The Empty Grave (Lockwood & Co. #5)(43)
Strangely, it was a reassuring sight. I flicked the lever and sat blearily on the end of my bed, tousled and comatose, letting the shrill complaints flow over me.
‘I didn’t shut you off this time,’ I said when I could finally get a word in edgeways. ‘It was the ghost.’
‘So? It’s still your fault! You can’t let any old ghost-woman go around fingering my jar. It’s your responsibility to look after it. I can’t do it, can I? I’m in your care. I call it negligence, pure and simple.’
‘You’re not a child. Get over it.’ I scratched at my hair; the white strands were showing no sign of growing out. Maybe I’d have to dye them. ‘Skull,’ I said suddenly, ‘I’m worried about Lockwood.’
The ghost seemed taken aback. ‘Lockwood?’
‘Yes.’
‘Hey, you know me. I love him like a brother.’ The face adopted an expression of unctuous fake concern. ‘What seems to be the problem?’
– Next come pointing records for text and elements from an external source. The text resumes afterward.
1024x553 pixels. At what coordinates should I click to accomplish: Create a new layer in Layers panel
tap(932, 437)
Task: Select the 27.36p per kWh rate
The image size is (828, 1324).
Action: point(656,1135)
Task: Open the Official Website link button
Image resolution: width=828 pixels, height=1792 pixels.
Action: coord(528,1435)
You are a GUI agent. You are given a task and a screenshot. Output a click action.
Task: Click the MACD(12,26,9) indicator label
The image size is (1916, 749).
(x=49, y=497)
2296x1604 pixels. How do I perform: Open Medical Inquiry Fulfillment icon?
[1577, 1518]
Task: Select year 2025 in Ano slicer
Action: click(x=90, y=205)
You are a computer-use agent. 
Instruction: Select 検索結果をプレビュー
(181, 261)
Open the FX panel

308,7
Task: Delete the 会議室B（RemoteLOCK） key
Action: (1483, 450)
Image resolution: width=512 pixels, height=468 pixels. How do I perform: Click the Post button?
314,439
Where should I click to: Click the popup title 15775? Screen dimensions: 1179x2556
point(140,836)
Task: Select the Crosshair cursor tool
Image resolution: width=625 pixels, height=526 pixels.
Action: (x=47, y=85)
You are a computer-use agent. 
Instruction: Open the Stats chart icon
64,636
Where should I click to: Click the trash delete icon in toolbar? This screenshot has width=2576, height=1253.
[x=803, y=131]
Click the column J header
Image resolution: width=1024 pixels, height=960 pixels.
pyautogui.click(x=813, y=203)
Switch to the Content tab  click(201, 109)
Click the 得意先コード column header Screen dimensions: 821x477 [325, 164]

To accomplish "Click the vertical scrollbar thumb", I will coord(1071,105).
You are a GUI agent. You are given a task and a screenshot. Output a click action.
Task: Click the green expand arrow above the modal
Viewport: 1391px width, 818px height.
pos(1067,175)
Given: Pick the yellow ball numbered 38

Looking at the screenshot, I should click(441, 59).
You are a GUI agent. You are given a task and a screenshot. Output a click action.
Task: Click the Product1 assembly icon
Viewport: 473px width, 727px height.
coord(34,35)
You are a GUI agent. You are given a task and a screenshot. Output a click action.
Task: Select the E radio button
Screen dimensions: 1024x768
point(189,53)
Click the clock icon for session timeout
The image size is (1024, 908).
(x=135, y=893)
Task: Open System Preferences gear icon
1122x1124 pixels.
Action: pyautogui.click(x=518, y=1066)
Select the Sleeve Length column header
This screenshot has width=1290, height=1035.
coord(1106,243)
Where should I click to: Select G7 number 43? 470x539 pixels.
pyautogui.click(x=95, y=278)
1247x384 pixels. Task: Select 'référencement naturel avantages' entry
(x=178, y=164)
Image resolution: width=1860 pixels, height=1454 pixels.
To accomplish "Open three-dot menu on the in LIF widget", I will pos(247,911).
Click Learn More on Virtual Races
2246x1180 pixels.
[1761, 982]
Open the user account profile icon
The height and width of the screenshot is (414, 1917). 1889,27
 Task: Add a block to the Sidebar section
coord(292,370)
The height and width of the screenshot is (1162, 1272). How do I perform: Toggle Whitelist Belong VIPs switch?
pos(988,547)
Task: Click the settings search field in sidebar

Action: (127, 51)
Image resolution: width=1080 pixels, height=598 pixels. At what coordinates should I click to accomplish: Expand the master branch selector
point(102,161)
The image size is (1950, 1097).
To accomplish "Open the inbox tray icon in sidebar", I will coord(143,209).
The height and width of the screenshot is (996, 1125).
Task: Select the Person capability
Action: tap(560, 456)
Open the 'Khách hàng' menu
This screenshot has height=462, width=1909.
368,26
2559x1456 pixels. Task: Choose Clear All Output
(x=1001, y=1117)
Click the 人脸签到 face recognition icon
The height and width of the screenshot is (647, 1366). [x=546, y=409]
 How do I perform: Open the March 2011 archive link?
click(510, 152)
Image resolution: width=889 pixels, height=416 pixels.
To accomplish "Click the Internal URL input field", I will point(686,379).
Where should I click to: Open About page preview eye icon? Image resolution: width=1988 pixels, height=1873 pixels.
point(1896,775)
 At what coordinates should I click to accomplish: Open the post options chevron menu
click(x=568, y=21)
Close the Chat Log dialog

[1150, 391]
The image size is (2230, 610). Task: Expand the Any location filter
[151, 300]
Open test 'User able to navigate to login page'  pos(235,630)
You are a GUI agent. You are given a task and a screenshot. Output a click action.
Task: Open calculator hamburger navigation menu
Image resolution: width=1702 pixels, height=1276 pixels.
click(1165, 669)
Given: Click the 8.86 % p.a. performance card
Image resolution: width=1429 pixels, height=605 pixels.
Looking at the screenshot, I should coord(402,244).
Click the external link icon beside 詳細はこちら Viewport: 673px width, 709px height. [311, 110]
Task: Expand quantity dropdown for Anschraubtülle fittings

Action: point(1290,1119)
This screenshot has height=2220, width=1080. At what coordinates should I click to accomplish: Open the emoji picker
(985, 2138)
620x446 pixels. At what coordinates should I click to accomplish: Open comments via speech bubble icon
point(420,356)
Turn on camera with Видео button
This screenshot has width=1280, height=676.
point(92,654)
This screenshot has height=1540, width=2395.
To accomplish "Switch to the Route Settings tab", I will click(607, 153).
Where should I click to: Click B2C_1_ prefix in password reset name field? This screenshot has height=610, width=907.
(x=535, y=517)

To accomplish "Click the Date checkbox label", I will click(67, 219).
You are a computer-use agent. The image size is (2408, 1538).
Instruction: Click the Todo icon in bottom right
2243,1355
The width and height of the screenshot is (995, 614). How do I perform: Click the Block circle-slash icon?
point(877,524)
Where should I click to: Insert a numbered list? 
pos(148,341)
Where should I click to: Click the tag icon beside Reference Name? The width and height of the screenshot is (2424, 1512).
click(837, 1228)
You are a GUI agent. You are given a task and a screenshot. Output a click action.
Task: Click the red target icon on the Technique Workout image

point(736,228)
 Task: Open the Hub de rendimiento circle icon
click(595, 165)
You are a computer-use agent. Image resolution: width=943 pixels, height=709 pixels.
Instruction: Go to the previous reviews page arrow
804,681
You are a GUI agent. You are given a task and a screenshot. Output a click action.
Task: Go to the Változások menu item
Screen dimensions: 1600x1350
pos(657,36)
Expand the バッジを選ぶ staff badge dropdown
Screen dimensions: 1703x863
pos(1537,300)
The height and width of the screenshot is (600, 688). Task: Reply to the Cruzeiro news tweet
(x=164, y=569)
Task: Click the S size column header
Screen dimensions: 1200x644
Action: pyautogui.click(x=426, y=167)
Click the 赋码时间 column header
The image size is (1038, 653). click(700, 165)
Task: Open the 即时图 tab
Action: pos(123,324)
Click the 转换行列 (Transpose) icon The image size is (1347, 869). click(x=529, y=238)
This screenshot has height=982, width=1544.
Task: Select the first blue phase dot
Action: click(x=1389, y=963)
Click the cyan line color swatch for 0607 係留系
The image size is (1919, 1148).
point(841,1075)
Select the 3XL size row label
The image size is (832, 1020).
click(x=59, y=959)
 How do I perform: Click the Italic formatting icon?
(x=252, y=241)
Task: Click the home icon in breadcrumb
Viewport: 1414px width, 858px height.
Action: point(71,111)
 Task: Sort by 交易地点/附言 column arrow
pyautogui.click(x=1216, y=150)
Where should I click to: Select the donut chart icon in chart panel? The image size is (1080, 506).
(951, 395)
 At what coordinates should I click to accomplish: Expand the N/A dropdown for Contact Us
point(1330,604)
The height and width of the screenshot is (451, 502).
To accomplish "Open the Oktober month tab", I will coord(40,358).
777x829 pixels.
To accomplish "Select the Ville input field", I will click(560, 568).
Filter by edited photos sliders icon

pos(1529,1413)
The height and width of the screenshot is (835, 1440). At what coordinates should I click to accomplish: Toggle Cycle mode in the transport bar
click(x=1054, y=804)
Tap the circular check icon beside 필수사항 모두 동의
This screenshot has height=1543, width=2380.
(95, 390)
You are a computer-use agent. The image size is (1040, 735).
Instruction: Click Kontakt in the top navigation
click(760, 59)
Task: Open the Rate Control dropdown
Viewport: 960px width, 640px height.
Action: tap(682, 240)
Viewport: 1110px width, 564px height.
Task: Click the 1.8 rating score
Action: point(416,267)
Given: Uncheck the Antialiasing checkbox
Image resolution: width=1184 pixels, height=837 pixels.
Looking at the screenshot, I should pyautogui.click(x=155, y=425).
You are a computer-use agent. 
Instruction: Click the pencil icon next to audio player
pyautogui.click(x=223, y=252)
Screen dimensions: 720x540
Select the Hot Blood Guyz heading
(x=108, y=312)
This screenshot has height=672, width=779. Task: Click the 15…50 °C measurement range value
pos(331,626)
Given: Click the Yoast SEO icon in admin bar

I stretched my legs out in front of me, rocking on the edge of the bed. I thought of Lockwood in the cemetery; and of him walking towards the ghost. I also thought of the Fetch beneath Aickmere’s that had worn his face, almost a year before. It had predicted Lockwood’s death and said that he would die for me. Oh, and there was the fortune-telling machine the night before. That hadn’t cheered me much, either. I sighed. ‘I don’t understand what’s driving him at the moment,’ I said. ‘Mostly he seems absolutely fine, but underlying it all … I’m not sure what he’s really looking for. It might be something that’s not … that’s not that healthy …’ I let the effort peter out. It was no good. I couldn’t say it.
‘Well, thanks for that,’ the skull said, after waiting to check I’d really finished. ‘A probing analysis. And about as clear as a bucketful of mud.’
I shook my head, suddenly annoyed with myself. What was I thinking? I couldn’t talk to a haunted skull about Lockwood’s parents or the graveyard. The idea was absurd. ‘I know you don’t care,’ I said, ‘but I just wondered if you’d noticed anything …’ I got up, reaching for a towel. ‘Forget it. It’s not important.’
‘I mean, it’s not as if I’m renowned for my empathy, anyway,’ the ghost said. ‘It’s a long time since I was alive. I’ve forgotten what it feels like, having mortal motivations. And of course I hardly know Lockwood at all.’
‘It’s all right. It’s not a problem.’
‘Aside from his recklessness, his deep-rooted feelings of personal loss, his mild self-absorption, his obsession with his family, and his obvious death wish, I couldn’t tell you anything about him. You and me, we’re just as clueless as each other, eh?’ the skull added. ‘Ah, well.’
I paused with the towel in my hand. ‘What did you say? Don’t be ridiculous. He doesn’t have a death wish.’
‘Fine, you’re not comfortable with it. I understand that. We’ll let it drop.’ The skull began humming a light tune. ‘Actually, no we won’t. It’s surely obvious to everyone. He’s always had it. It’s practically his middle name. And maybe it’s more pronounced than ever now, thanks to what happened to you both. Don’t forget, you’ve both been to the Other Side. That’ll have had its effect too, you know.’ The face grinned at me, eyes narrowing to slits. ‘Why do you think La Belle Dame tried her luck with you last night? You’re not a boy.’
I hadn’t thought of it that way before, but it was true. Of all her potential victims, I’d been the only girl. Still, true or not, somehow the skull’s insights always made me angry. ‘I should have known better than to try and talk to you,’ I said, bending close to the jar. ‘Lockwood’s got plenty to live for. Plenty.’
The face regarded me. ‘Has he? What would that be, I wonder? Give it a name.’
With that, the ghost did something to the light inside the ichor, so that it dimmed and went opaque, and I found myself staring at my own distorted face in the side of the jar.
‘Care to comment?’ the skull said.
I cursed and walked away. ‘No! I don’t need to explain myself to a tatty bit of old bone! And I certainly don’t need to second-guess Lockwood’s motivations!’
‘You so do,’ the ghost called. ‘It’s your favourite hobby! And think about it – if you ever actually freed me, you’d never have to talk to me again!’
Its words bounced off the closing bathroom door.
George and Lockwood were in the library when I went downstairs. Lockwood’s long limbs were draped across his favourite armchair as he read the newspaper. George was hunched nearby, inspecting a small sheaf of papers; on the floor at his feet lay a piece of unfolded oilcloth and a length of filthy string. Funny – in all the immediate flurry after our encounter with Sir Rupert, the packet Flo Bones had given George had never been mentioned again. He hadn’t brought it up, and I’d forgotten to ask him.
I threw myself into a chair. The library being chilly, the fire was lit and blazing.
‘More news,’ Lockwood said from behind the newspaper.